Broadband situation in Offaly 'not acceptable'

Fianna Fáil TD for Offaly Barry Cowen says the Government is failing rural communities by failing to stick to its own broadband delivery deadlines.

Deputy Cowen made the comments following the release of a report by Switcher which measured the average broadband speeds across the State.

“It’s simply not acceptable that homeowners and business owners in Offaly are being forced to accept sub-standard broadband, when users in Dublin are accessing broadband well in excess of 30 or 40Mbps,” said Deputy Cowen.

He also stated the average connection across the country was recorded at 24Mbps – this is still 20% below the minimum level set as part of the National Broadband Plan.

“Our average figures wouldn’t even meet the US standard for what constitutes broadband. The Federal Communications Commission (FCC) has previously said that speeds below 25Mbps should not be referred to as broadband.
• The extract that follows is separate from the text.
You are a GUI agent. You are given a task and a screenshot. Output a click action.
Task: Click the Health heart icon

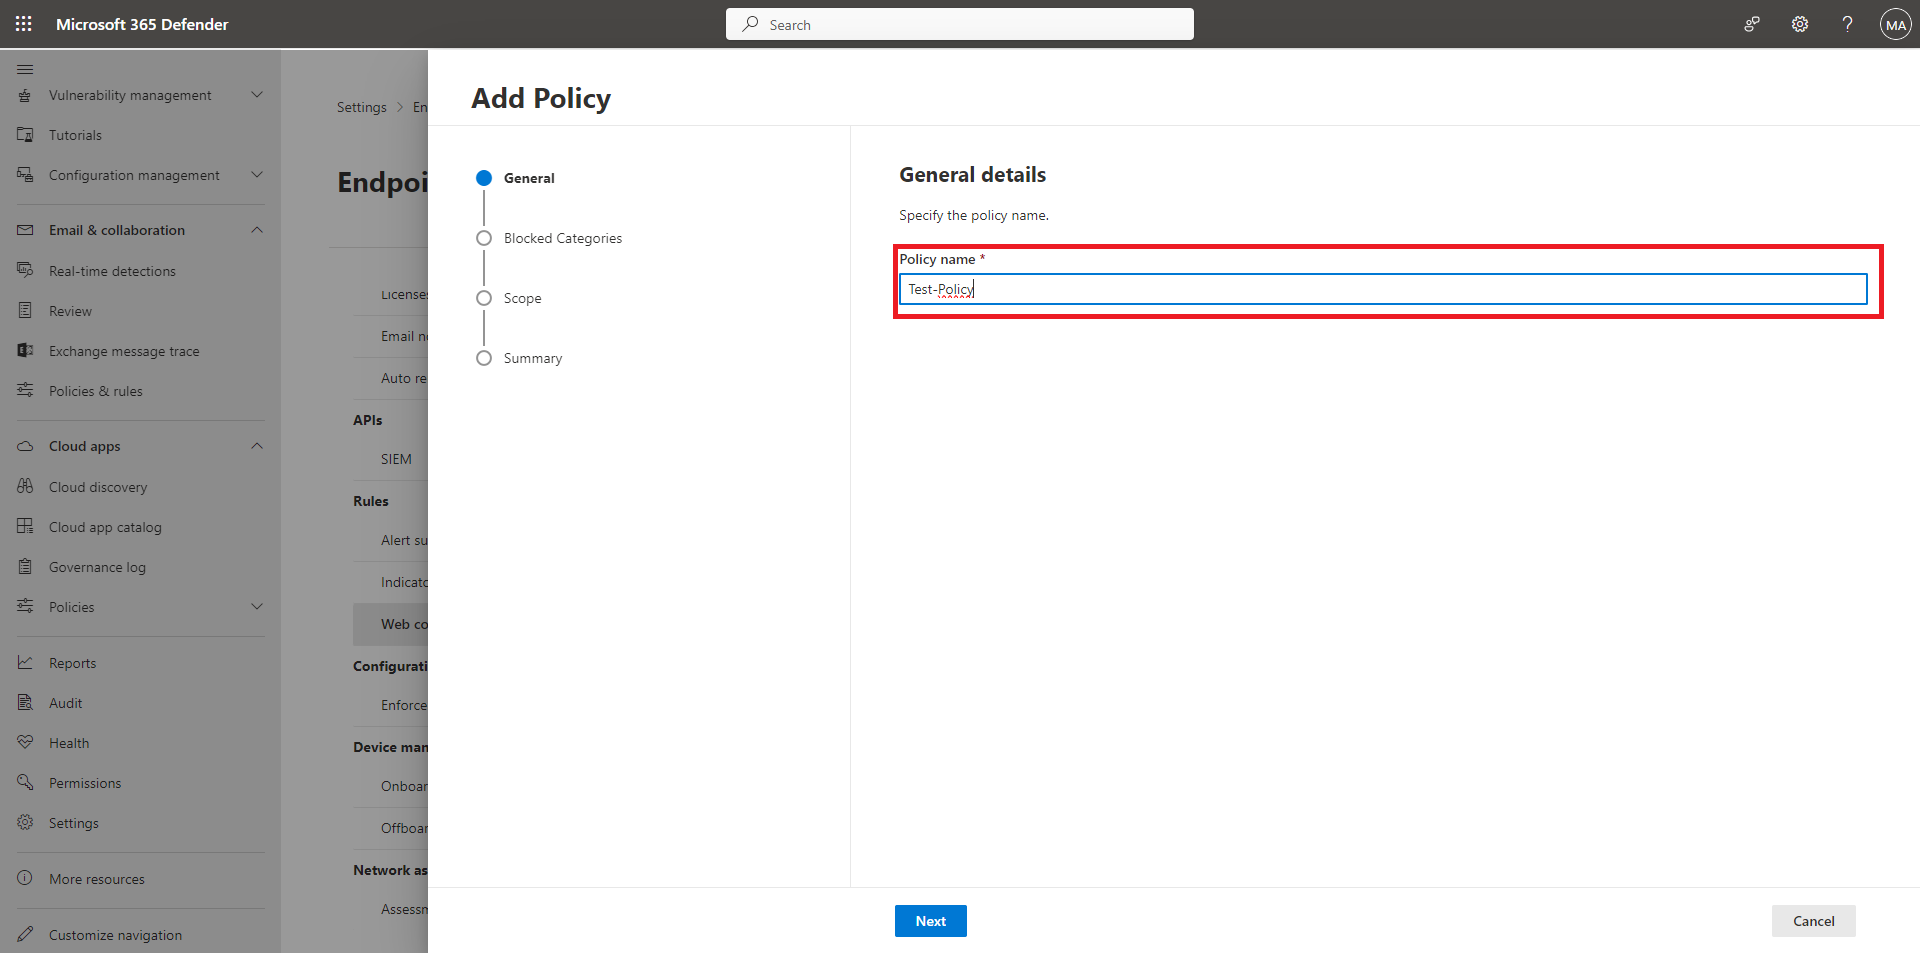[25, 743]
He continued on to say the Government has a long way to go to ensure that rural communities can access decent, high-speed broadband services.

“The current commitments made by Minister Naughten to achieve 30Mbps are in complete contrast to what the European Commission believe communities should be able to access. They believe, quite rightly, that 100Mbps is the minimum standard. This is what we should be aiming towards, and not a sub-par standard that is already out of date.
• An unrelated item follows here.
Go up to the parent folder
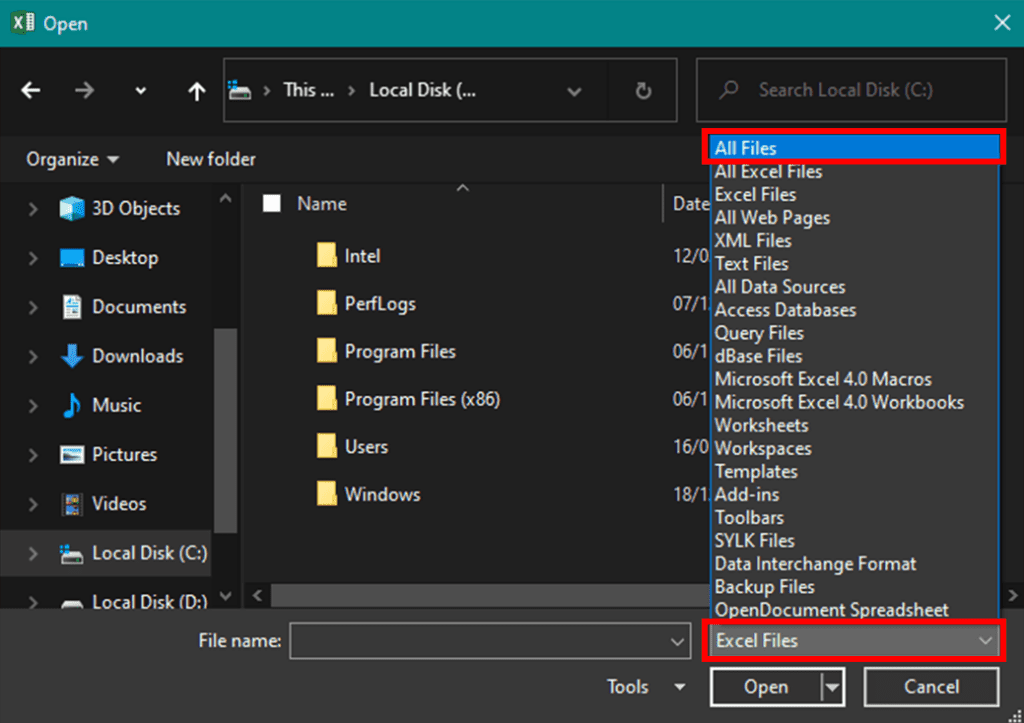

“Two things have happened under the current Minister – the timetable for rolling out the National Broadband Plan has been pushed out, and out, until what looks like mid-2023, and the actual quality of what’s proposed to be rolled out is light-years behind what’s needed by communities.

"The Minister needs to outline what measures he will take to speed up the roll out of the National Plan, and whether he will commit to increasing the standards as set by the European Commission,” concluded Deputy Cowen.